REQUIRED ACTION ::
Until you reach the line containing "Given: Click the word", reproduce each line of the listing exactly, please, and include that line as well.

DATA SHOWN ::
════════
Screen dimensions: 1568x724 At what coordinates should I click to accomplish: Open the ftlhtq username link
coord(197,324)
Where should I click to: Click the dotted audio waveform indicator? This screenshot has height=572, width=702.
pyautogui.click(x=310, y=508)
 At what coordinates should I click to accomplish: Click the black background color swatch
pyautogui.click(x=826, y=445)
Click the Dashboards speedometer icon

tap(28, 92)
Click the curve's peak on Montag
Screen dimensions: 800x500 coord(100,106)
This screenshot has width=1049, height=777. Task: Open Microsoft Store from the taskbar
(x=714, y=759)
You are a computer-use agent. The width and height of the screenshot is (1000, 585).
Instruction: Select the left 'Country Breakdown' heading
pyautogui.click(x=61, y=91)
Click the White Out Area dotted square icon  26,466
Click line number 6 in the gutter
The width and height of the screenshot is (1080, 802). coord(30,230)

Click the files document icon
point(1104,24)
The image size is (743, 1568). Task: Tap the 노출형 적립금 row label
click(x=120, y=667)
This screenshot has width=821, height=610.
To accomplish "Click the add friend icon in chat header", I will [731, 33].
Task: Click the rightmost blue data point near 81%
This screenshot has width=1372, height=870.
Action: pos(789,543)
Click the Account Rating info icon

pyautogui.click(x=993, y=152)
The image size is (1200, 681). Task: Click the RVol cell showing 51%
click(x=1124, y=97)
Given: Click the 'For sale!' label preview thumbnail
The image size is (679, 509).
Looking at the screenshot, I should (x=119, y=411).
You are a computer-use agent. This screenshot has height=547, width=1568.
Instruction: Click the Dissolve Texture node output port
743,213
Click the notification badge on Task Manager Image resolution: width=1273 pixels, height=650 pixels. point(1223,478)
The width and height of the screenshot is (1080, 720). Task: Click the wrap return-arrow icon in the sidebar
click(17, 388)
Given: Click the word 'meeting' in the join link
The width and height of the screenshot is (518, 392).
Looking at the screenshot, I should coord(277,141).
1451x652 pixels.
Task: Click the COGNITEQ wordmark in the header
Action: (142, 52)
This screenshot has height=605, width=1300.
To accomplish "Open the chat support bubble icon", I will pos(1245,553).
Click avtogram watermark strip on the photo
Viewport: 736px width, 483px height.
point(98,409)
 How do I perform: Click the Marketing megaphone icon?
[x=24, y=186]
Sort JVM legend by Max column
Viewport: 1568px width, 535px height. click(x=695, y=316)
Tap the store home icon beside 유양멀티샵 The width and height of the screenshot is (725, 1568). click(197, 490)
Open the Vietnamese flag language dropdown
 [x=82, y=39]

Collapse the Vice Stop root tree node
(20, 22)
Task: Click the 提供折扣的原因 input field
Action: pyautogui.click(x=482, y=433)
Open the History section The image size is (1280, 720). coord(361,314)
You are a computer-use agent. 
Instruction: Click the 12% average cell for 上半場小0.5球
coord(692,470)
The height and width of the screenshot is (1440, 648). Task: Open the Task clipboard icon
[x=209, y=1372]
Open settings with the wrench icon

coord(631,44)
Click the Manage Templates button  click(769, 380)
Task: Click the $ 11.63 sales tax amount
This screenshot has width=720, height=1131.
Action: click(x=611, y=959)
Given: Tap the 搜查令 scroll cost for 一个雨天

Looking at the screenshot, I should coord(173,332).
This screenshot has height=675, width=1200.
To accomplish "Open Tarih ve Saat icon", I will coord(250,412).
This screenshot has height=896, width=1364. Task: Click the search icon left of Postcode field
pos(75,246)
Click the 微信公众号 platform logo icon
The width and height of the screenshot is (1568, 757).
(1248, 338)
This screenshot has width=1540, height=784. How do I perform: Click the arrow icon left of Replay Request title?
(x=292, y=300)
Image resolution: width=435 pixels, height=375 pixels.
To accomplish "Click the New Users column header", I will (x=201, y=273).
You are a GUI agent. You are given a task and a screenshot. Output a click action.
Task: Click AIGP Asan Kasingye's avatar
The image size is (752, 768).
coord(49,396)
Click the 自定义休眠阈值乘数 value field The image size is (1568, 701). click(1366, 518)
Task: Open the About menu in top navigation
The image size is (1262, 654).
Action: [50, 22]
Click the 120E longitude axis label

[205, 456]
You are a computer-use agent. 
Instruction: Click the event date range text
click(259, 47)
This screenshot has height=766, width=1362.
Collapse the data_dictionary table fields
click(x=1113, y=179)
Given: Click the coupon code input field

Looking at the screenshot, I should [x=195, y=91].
════════
EXPECTED ANSWER ::
Screen dimensions: 1568x724 At what coordinates should I click to accomplish: Open the ftlhtq username link
coord(197,324)
Where should I click to: Click the dotted audio waveform indicator? This screenshot has height=572, width=702.
pyautogui.click(x=310, y=508)
 At what coordinates should I click to accomplish: Click the black background color swatch
pyautogui.click(x=826, y=445)
Click the Dashboards speedometer icon

tap(28, 92)
Click the curve's peak on Montag
Screen dimensions: 800x500 coord(100,106)
This screenshot has width=1049, height=777. Task: Open Microsoft Store from the taskbar
(x=714, y=759)
You are a computer-use agent. The width and height of the screenshot is (1000, 585).
Instruction: Select the left 'Country Breakdown' heading
pyautogui.click(x=61, y=91)
Click the White Out Area dotted square icon  26,466
Click line number 6 in the gutter
The width and height of the screenshot is (1080, 802). coord(30,230)

Click the files document icon
point(1104,24)
The image size is (743, 1568). Task: Tap the 노출형 적립금 row label
click(x=120, y=667)
This screenshot has width=821, height=610.
To accomplish "Click the add friend icon in chat header", I will [731, 33].
Task: Click the rightmost blue data point near 81%
This screenshot has width=1372, height=870.
Action: pos(789,543)
Click the Account Rating info icon

pyautogui.click(x=993, y=152)
The image size is (1200, 681). Task: Click the RVol cell showing 51%
click(x=1124, y=97)
Given: Click the 'For sale!' label preview thumbnail
The image size is (679, 509).
Looking at the screenshot, I should (x=119, y=411).
You are a computer-use agent. This screenshot has height=547, width=1568.
Instruction: Click the Dissolve Texture node output port
743,213
Click the notification badge on Task Manager Image resolution: width=1273 pixels, height=650 pixels. point(1223,478)
The width and height of the screenshot is (1080, 720). Task: Click the wrap return-arrow icon in the sidebar
click(17, 388)
Given: Click the word 'meeting' in the join link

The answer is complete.